Раньше, ты ведь знаешь, они любили со мной разговаривать. Они называли меня философом, Конфуцием, — не скрою, дорогой мой, мне это льстило, — они всегда спрашивали, чем я занимался в их отсутствие, а если я спал, то просили рассказать о снах, которые я видел. Они брали меня на руки и чесали за ухом. Ах, какое это блаженство! Ты и сам знаешь, как это приятно. Тепло от ушей распространяется по всему телу, хочется зажмуриться и никогда не открывать глаз, чтобы удовольствие длилось вечно.

Господи, о чём это я? Прости, маленькая слабость.

Я знаю, что они до конца жизни будут помнить меня. И чувство вины никогда не оставит их. Дорогой, временами мне снится один и тот же сон. Я вижу свою хозяйку, только её, она плачет, а в её зрачках я вижу мёртвое отражение самого себя. Я всякий раз просыпаюсь. И, поверь, дорогой мой Шарон, просыпаюсь от жалости к ней.

Да, что бы я ни говорил, а жалко, мне жалко их обоих.
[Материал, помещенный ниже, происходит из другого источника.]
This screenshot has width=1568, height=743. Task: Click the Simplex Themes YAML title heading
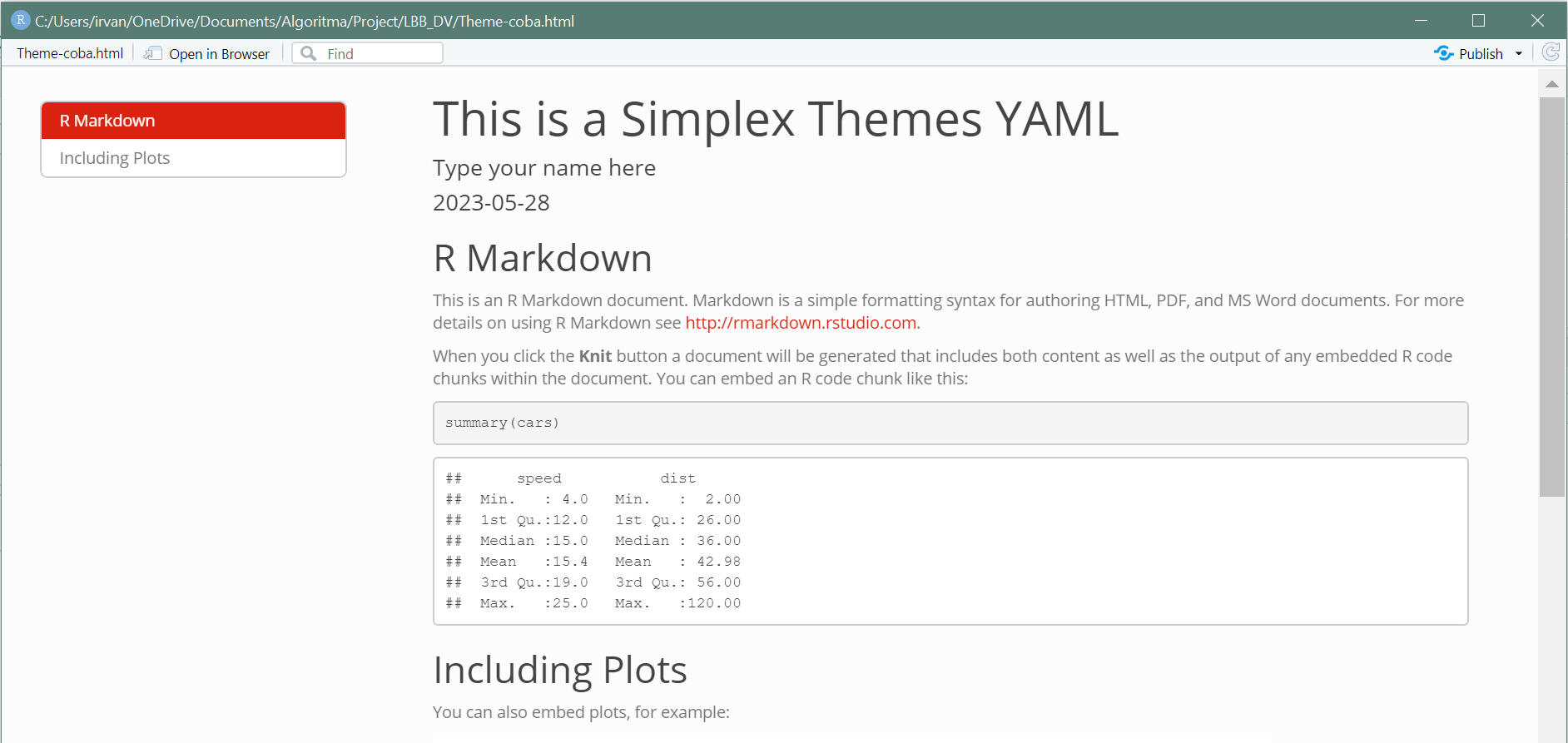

В конце концов отсутствие общения говорит об отсутствии сродства душ, отсутствии симпатии, магии сердца, позволяющей общаться и на расстоянии, и, возможно, после смерти…

Вот написал эти слова и понимаю, что пишу тебе всё не о том. Что-то хочется сказать, выразить, высказаться… Думаю, это моё последнее письмо тебе. А выходят, как нарочно, или пустяки, или брюзжание, или жалобы. Может, и прав Гоголь, скучно на этом свете, господа, так скучно, что и перед смертью одна ерунда в голове.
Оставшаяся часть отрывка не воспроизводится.